El presidente Donald Trump volvió a apuntar fuerte contra el régimen cubano al afirmar que la isla está “al borde del colapso económico y energético”, en un cruce diplomático que parece más una advertencia que una invitación al diálogo. Sus palabras, dadas a bordo del Air Force One ante la prensa, pintan una Cuba sin combustible ni recursos básicos para sostener su funcionamiento normal, una situación que él califica de “amenaza humanitaria” para la población.
Trump argumentó que el fin del flujo de petróleo desde Venezuela tras la reciente intervención estadounidense en ese país ha dejado al gobierno de La Habana sin respiro. Según él, el problema es tan grave que “no tienen combustible para que despeguen los aviones”, un síntoma más de la caída libre que, en su visión, sufre la economía cubana.
El presidente insistió en que Cuba debería buscar un acuerdo con Estados Unidos antes de que sea “demasiado tarde”, poniendo el foco en que un entendimiento podría aliviar la crisis actual y tener efectos positivos, en particular para la comunidad cubanoamericana que —según él— ha sufrido durante décadas bajo la represión de las autoridades isleñas. Esta idea se suma a los esfuerzos diplomáticos que, según Trump, están siendo liderados por el secretario de Estado, Marco Rubio, aunque no ofreció detalles sobre los términos de dichas conversaciones.
Trump subrayó que el embargo y las restricciones al acceso de Cuba al petróleo y al financiamiento continúan vigentes, y son parte de la estrategia estadounidense para presionar a La Habana. “No hay petróleo, no hay dinero, no hay nada”, resumió, describiendo el bloqueo energético que afecta directamente la vida diaria de los cubanos y la operatividad del Estado isleño.
Al ser preguntado si, de no lograrse un acuerdo, consideraría una acción militar similar a la ejecutada en Venezuela tras la captura de Nicolás Maduro, Trump se mostró esquivo, pero dejó una frase que no pasó desapercibida: “Si lo hiciera, no sería una operación muy difícil, pero no creo que sea necesario”. Esta ambigüedad funciona como una amenaza implícita, reforzando la presión sobre el gobierno cubano sin comprometerse abiertamente a una intervención.
La situación en la Isla no ocurre en el vacío. La combinación de sanciones, el corte del suministro petrolero venezolano y la paralización de fuentes alternativas han profundizado un panorama de apagones, escasez de combustible y parálisis de servicios básicos que ya muchos expertos catalogan como la crisis más profunda desde hace décadas. El propio contexto ha sido denominado por analistas como la crisis cubana de 2026, una emergencia económica y política que amenaza la estabilidad del régimen.

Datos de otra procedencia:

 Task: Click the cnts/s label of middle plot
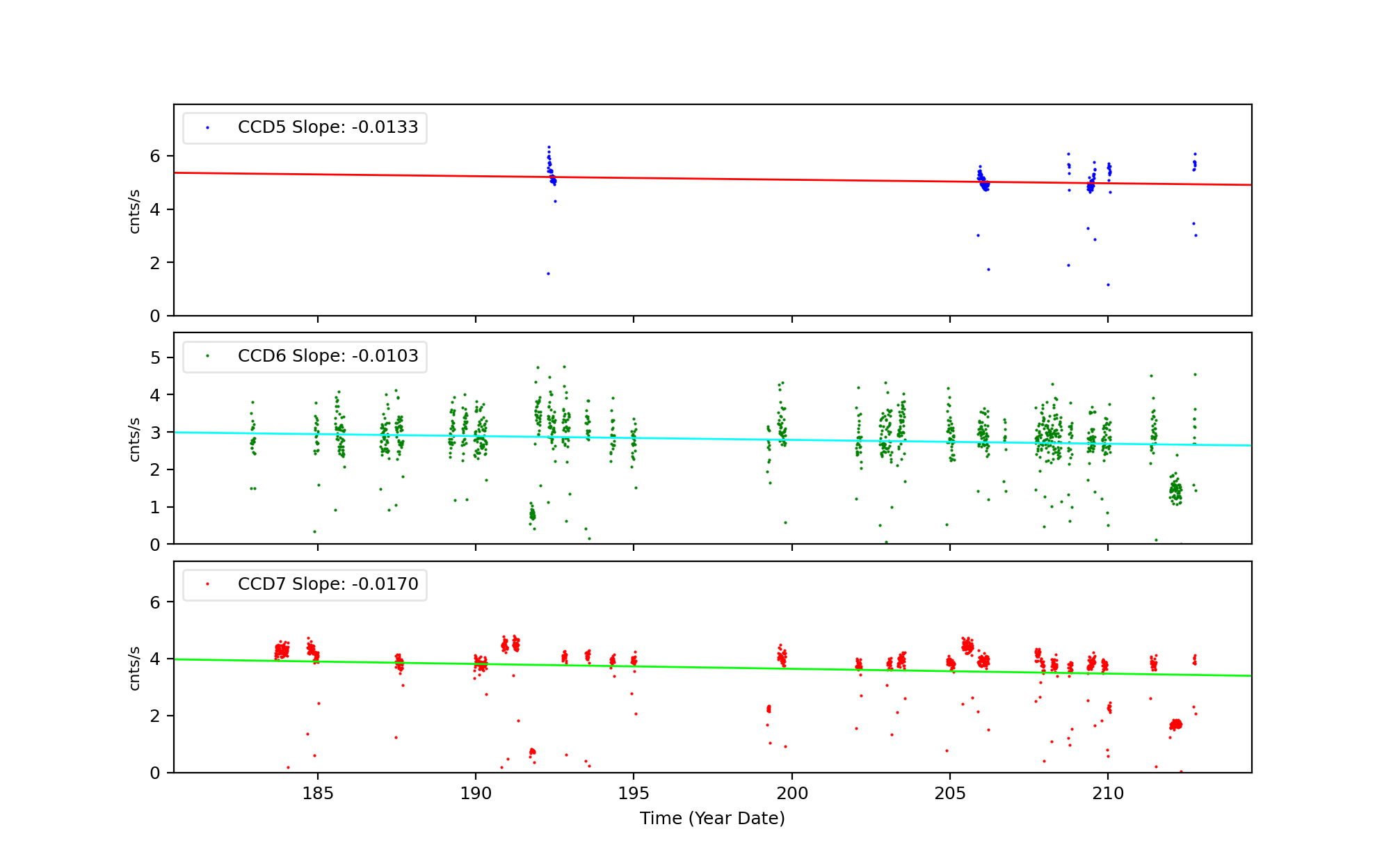(135, 439)
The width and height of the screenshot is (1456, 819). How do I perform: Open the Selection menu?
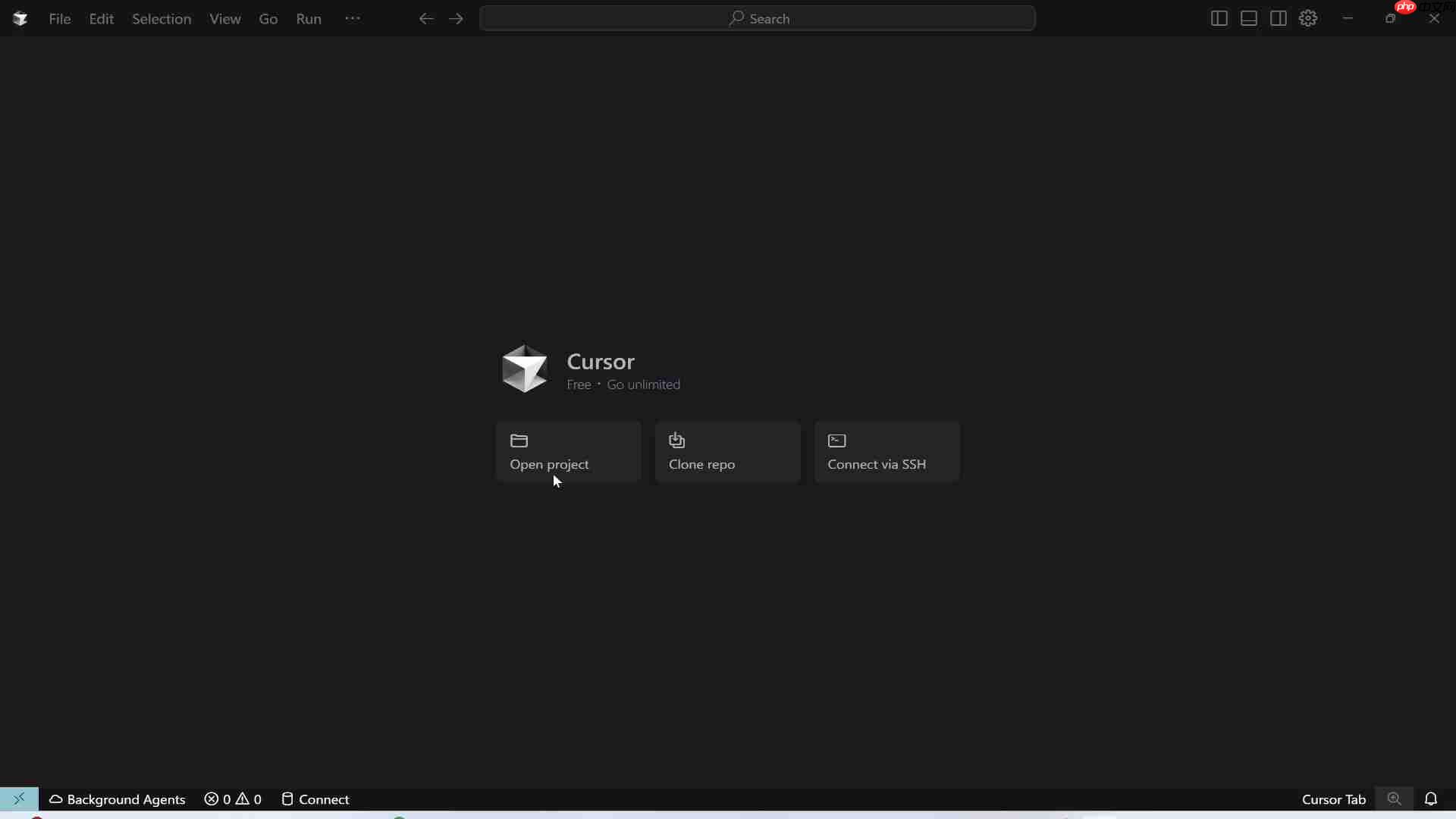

Para muchos críticos dentro y fuera de Cuba, el llamado de Trump a un acuerdo funciona más como una presión calculada que como una oferta humanitaria genuina. En este escenario, cualquier acercamiento diplomático se mira bajo la sombra de las sanciones que ahogan a la población, mientras el régimen cubano intenta sobrevivir sin modificar sustancialmente su modelo político y económico.
La advertencia estadounidense, más allá de la retórica y las frases llamativas, deja claro un mensaje: la presión no se afloja y el futuro de Cuba se debate entre emitir concesiones reales o enfrentar una situación que, cada día, se vuelve más insostenible.